After googling for quite some time, I stumbled upon this question: How to stop ProGuard from stripping the Serializable interface from a class. So I went ahead and dove into the APK (one can analyze the APK in Android Studio), located my User class, and took a look at its Bytecode:

class public Lcom/myproject/h/e;
.super Ljava/lang/Object;
.source "User.java"

# interfaces
.implements Ljava/io/Serializable;


# annotations
...


# instance fields
.field private a:Ljava/lang/String;

.field private b:Ljava/lang/String;

...


# direct methods
...

As you can see, the Static field serialVersionUID is nowhere to be found. So I went ahead and added the following configuration as the documentation suggests:

[Applications] may contain classes that are serialized. Depending on the way in which they are used, they may require special attention. [...] Sometimes, the serialized data are stored, and read back later into newer versions of the serializable classes. One then has to take care the classes remain compatible with their unprocessed versions and with future processed versions.
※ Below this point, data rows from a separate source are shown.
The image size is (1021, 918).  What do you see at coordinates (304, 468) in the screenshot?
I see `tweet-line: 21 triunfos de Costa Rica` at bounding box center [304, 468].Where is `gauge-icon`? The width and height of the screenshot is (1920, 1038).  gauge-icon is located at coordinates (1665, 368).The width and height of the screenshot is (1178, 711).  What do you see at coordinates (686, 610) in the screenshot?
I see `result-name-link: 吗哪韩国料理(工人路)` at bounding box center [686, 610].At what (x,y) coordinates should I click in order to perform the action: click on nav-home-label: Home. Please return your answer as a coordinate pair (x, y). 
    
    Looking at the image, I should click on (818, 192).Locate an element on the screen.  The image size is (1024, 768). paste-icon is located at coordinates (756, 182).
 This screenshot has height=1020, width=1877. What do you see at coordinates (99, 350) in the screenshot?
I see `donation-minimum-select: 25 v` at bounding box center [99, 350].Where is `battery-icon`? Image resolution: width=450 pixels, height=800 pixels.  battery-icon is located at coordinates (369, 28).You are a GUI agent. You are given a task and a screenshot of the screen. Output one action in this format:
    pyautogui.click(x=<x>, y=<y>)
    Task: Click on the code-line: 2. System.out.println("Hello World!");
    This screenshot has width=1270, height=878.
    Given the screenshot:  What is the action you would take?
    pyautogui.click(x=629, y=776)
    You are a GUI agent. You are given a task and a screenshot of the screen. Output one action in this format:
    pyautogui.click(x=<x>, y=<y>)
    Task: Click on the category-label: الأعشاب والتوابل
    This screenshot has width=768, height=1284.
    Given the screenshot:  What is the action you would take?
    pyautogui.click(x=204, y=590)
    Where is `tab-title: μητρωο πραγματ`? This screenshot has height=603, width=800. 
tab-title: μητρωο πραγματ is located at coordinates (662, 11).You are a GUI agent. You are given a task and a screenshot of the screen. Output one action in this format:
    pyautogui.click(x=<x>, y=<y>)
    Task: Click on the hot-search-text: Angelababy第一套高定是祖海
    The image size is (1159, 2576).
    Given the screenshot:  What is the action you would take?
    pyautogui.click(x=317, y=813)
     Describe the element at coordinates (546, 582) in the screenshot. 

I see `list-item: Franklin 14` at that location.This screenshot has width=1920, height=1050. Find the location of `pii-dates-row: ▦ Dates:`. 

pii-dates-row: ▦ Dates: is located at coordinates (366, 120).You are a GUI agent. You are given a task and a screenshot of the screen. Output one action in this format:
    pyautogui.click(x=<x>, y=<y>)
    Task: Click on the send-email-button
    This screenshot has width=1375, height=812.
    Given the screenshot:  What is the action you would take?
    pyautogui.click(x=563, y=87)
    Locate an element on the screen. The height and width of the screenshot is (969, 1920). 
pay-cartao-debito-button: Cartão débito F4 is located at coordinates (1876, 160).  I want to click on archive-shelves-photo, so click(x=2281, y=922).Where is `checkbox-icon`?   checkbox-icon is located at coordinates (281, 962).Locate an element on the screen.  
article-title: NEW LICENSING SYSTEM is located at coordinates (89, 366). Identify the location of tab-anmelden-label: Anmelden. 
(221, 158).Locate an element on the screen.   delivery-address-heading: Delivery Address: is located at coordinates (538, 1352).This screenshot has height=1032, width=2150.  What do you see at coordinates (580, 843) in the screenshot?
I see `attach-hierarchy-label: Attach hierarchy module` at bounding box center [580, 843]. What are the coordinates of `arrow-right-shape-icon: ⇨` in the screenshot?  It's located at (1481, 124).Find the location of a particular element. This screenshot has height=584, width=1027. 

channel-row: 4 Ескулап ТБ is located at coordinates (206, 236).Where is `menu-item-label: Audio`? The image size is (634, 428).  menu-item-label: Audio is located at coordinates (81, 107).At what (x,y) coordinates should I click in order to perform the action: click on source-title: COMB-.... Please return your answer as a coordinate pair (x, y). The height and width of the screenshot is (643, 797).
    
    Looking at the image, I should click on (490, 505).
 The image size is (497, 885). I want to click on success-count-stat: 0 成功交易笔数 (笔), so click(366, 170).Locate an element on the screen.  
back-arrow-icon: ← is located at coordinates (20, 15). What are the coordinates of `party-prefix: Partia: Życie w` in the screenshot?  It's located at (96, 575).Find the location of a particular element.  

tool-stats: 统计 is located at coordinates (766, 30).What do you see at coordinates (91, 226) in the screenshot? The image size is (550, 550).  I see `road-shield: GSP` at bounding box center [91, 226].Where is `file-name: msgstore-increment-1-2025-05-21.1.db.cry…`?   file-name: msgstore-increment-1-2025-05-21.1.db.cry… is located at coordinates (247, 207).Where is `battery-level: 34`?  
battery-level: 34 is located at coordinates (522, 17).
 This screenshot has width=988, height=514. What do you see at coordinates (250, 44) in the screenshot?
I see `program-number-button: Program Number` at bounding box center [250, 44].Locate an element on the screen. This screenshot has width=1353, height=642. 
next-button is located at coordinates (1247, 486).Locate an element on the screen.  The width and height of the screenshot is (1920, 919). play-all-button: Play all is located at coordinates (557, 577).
In such cases, the relevant classes will most likely have serialVersionUID fields. The following options should then be sufficient to ensure compatibility over time:

-keepnames class * implements java.io.Serializable`

-keepclassmembers class * implements java.io.Serializable {
    static final long serialVersionUID;
    private static final java.io.ObjectStreamField[] serialPersistentFields;
    !static !transient <fields>;
    private void writeObject(java.io.ObjectOutputStream);
    private void readObject(java.io.ObjectInputStream);
    java.lang.Object writeReplace();
    java.lang.Object readResolve();
}

So, if I go to the newly generated APK and check my object's bytecode, it now specifies that the serialVersionUID is not to be discarded or renamed:

class public Lcom/myproject/model/User;
.super Ljava/lang/Object;
.source "User.java"

...

# static fields
.field private static final serialVersionUID:J


# instance fields
...

I would expect the app not to have any trouble deserializing my object anymore.